The Scholarly Kitchen has a post up reporting on a new service which may turn out to be quite significant for libraries. The service allows users to rent access to ejournal articles from several leading publishers (including OUP) for small payments:
Users can sign up for three types of membership:
1. Basic. Pay as you go at $0.99 per article for a 24-hour rental
2. Silver. A monthly subscription plan at $9.99 , which allows 20 articles at any one time with a 7-day rental, and
3. Gold. A subscription plan of $19.99 allows unlimited rentals with no rental period
Reading further down you come across this quote which contains a rather alarming description of libraries as “information silos”:
Still, others like Geoff Bilder of CrossRef have been promoting the idea of an iPubs service for some time as a way of dismantling the information silos built by publishers and libraries.
This links to an article describing the use of Mendeley, an increasingly popular site for collaboration as a recommendation engine for scientific papers. The idea is that Mendeley could function as the perfect discovery tool for such a service, completely cutting libraries out of the picture. In other words, what we may be witnessing are the creation of Web 2.0 services that both find articles for users, and then provide them with easy ways to get the content through micropayments. Google Books would be the obvious way to provide such a service for ebooks.

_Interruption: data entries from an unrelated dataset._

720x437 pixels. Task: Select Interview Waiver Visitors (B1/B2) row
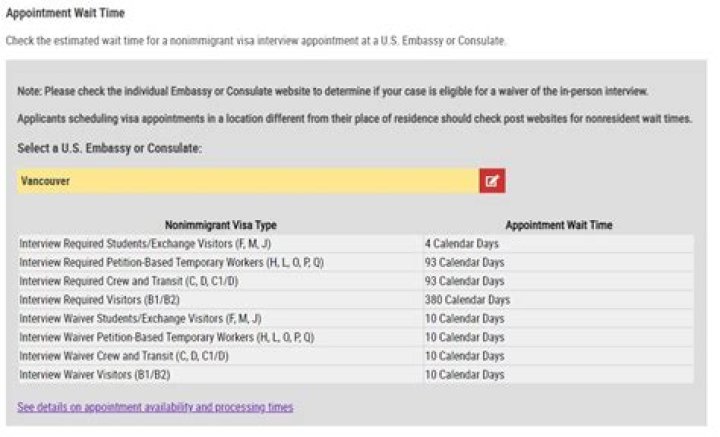coord(356,375)
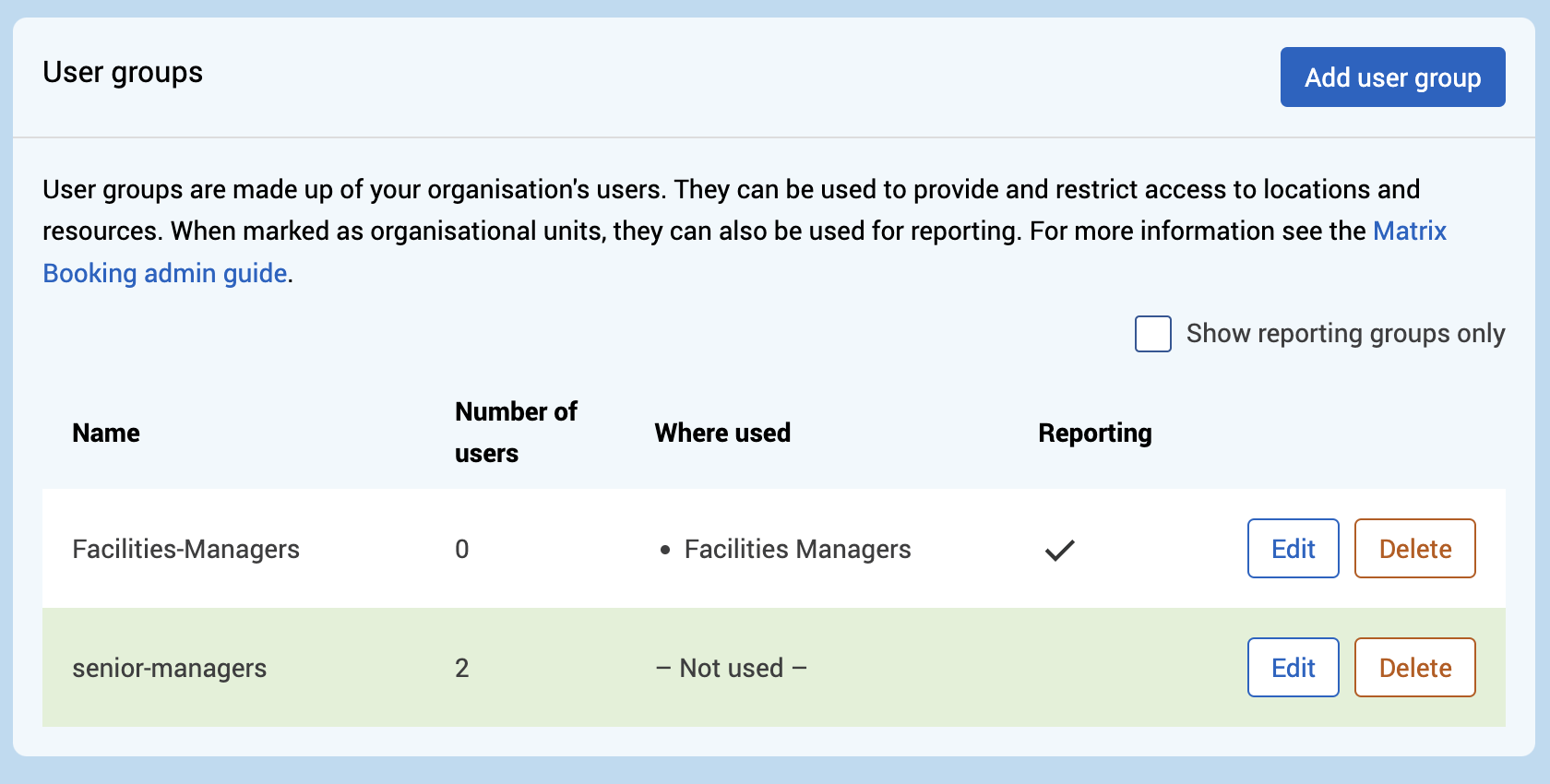Image resolution: width=1550 pixels, height=784 pixels.
Task: Click the reporting checkmark for Facilities-Managers
Action: 1059,551
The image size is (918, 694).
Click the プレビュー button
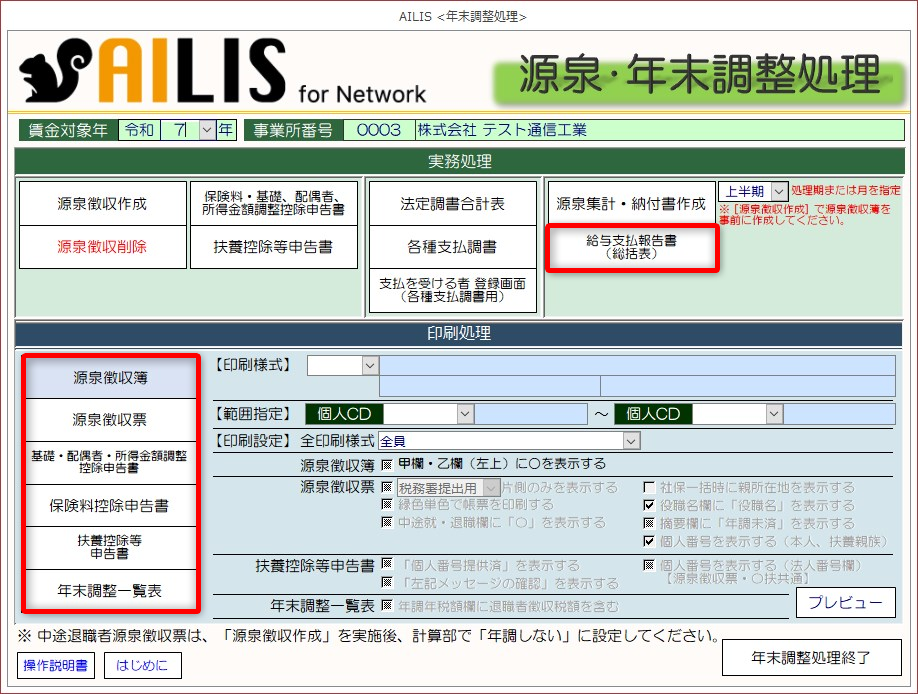845,603
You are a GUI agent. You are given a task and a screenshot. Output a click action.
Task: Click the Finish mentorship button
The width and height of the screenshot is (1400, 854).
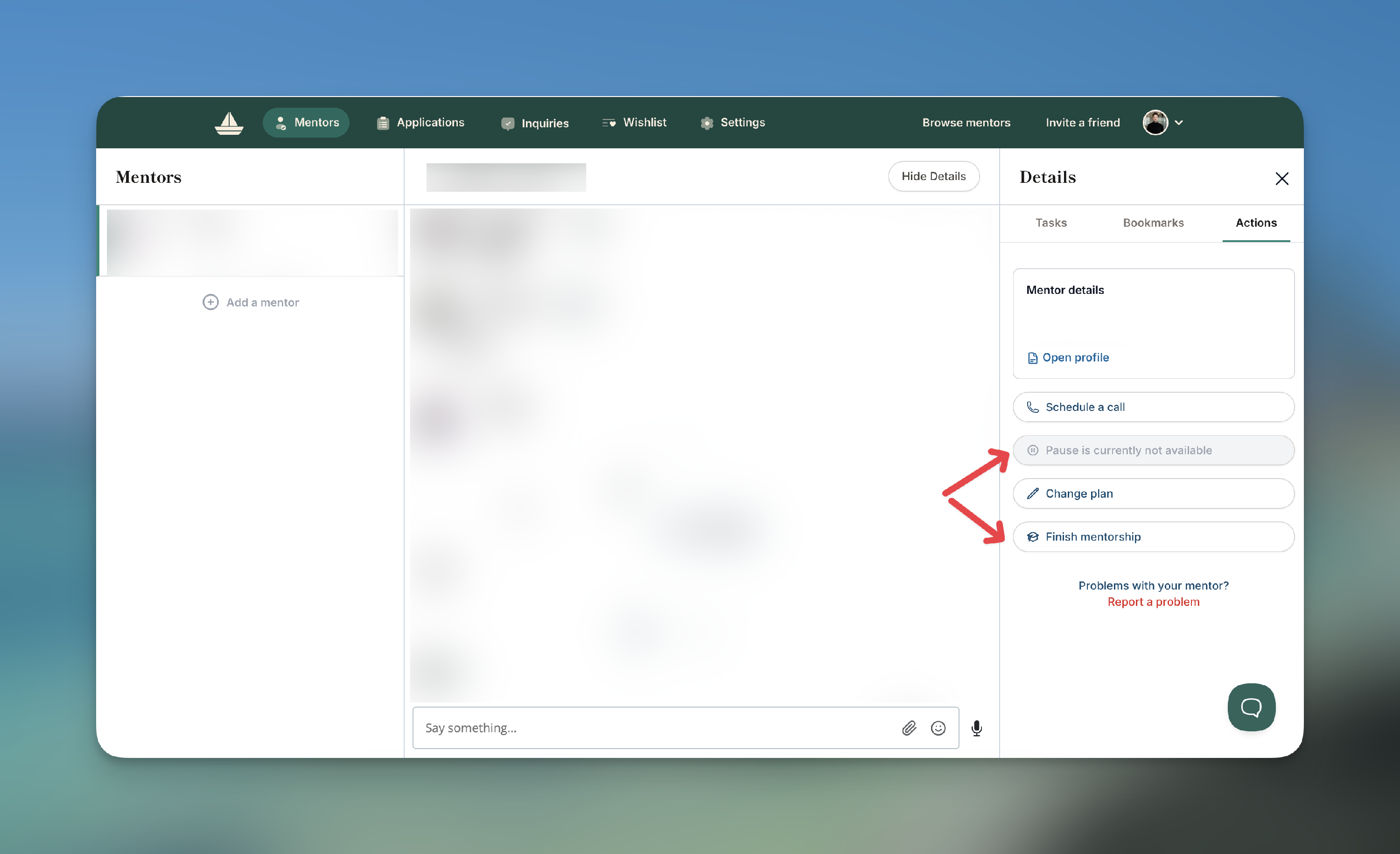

How many years will it be before we start to hear administrators speculate that they could better spend library budgets by shutting down libraries and giving faculty and students a certain amount of money each year to simply rent what they need? If you think this kind of scenario is alarmest read this recent article on a talk given by a Univeristy of California assistant provost on the future of libraries. There are obvious counter arguments to be made on the real value that libraries and information professionals provide universities, but in times of shrinking budgets they may seem less than persuasive.